Restate each record exactly as it was written.
───── Available data
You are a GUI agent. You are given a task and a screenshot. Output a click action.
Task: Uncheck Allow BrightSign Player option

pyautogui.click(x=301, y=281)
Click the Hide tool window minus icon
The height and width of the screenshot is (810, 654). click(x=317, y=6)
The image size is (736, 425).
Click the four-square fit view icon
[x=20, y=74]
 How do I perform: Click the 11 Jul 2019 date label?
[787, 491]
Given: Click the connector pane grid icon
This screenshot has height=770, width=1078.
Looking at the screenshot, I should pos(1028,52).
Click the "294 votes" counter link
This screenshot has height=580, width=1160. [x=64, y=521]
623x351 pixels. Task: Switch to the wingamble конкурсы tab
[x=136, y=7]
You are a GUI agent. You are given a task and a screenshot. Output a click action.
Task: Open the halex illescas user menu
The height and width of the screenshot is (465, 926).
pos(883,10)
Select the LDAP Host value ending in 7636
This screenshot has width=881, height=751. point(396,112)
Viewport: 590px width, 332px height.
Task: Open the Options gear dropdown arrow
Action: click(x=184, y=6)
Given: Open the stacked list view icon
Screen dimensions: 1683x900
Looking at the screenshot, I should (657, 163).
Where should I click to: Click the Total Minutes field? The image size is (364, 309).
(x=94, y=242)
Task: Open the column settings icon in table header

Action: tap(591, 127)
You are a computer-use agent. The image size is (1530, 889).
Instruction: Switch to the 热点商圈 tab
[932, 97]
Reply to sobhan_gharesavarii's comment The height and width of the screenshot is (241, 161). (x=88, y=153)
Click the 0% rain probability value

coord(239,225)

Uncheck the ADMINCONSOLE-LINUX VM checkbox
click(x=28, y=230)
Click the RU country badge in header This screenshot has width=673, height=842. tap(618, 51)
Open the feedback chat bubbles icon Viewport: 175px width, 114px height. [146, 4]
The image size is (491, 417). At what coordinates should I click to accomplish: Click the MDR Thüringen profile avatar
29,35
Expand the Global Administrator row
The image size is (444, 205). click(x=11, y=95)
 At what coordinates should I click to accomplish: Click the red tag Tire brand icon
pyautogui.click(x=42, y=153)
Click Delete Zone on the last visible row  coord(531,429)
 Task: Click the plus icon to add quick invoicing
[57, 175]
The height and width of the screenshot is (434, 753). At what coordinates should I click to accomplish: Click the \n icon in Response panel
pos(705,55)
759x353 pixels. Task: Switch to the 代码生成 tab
──────────
> [Exercise answer]:
You are a GUI agent. You are given a task and a screenshot. Output a click action.
Task: Uncheck Allow BrightSign Player option

pyautogui.click(x=301, y=281)
Click the Hide tool window minus icon
The height and width of the screenshot is (810, 654). click(x=317, y=6)
The image size is (736, 425).
Click the four-square fit view icon
[x=20, y=74]
 How do I perform: Click the 11 Jul 2019 date label?
[787, 491]
Given: Click the connector pane grid icon
This screenshot has height=770, width=1078.
Looking at the screenshot, I should pos(1028,52).
Click the "294 votes" counter link
This screenshot has height=580, width=1160. [x=64, y=521]
623x351 pixels. Task: Switch to the wingamble конкурсы tab
[x=136, y=7]
You are a GUI agent. You are given a task and a screenshot. Output a click action.
Task: Open the halex illescas user menu
The height and width of the screenshot is (465, 926).
pos(883,10)
Select the LDAP Host value ending in 7636
This screenshot has width=881, height=751. point(396,112)
Viewport: 590px width, 332px height.
Task: Open the Options gear dropdown arrow
Action: click(x=184, y=6)
Given: Open the stacked list view icon
Screen dimensions: 1683x900
Looking at the screenshot, I should (657, 163).
Where should I click to: Click the Total Minutes field? The image size is (364, 309).
(x=94, y=242)
Task: Open the column settings icon in table header

Action: tap(591, 127)
You are a computer-use agent. The image size is (1530, 889).
Instruction: Switch to the 热点商圈 tab
[932, 97]
Reply to sobhan_gharesavarii's comment The height and width of the screenshot is (241, 161). (x=88, y=153)
Click the 0% rain probability value

coord(239,225)

Uncheck the ADMINCONSOLE-LINUX VM checkbox
click(x=28, y=230)
Click the RU country badge in header This screenshot has width=673, height=842. tap(618, 51)
Open the feedback chat bubbles icon Viewport: 175px width, 114px height. [146, 4]
The image size is (491, 417). At what coordinates should I click to accomplish: Click the MDR Thüringen profile avatar
29,35
Expand the Global Administrator row
The image size is (444, 205). click(x=11, y=95)
 At what coordinates should I click to accomplish: Click the red tag Tire brand icon
pyautogui.click(x=42, y=153)
Click Delete Zone on the last visible row  coord(531,429)
 Task: Click the plus icon to add quick invoicing
[57, 175]
The height and width of the screenshot is (434, 753). At what coordinates should I click to accomplish: Click the \n icon in Response panel
pos(705,55)
759x353 pixels. Task: Switch to the 代码生成 tab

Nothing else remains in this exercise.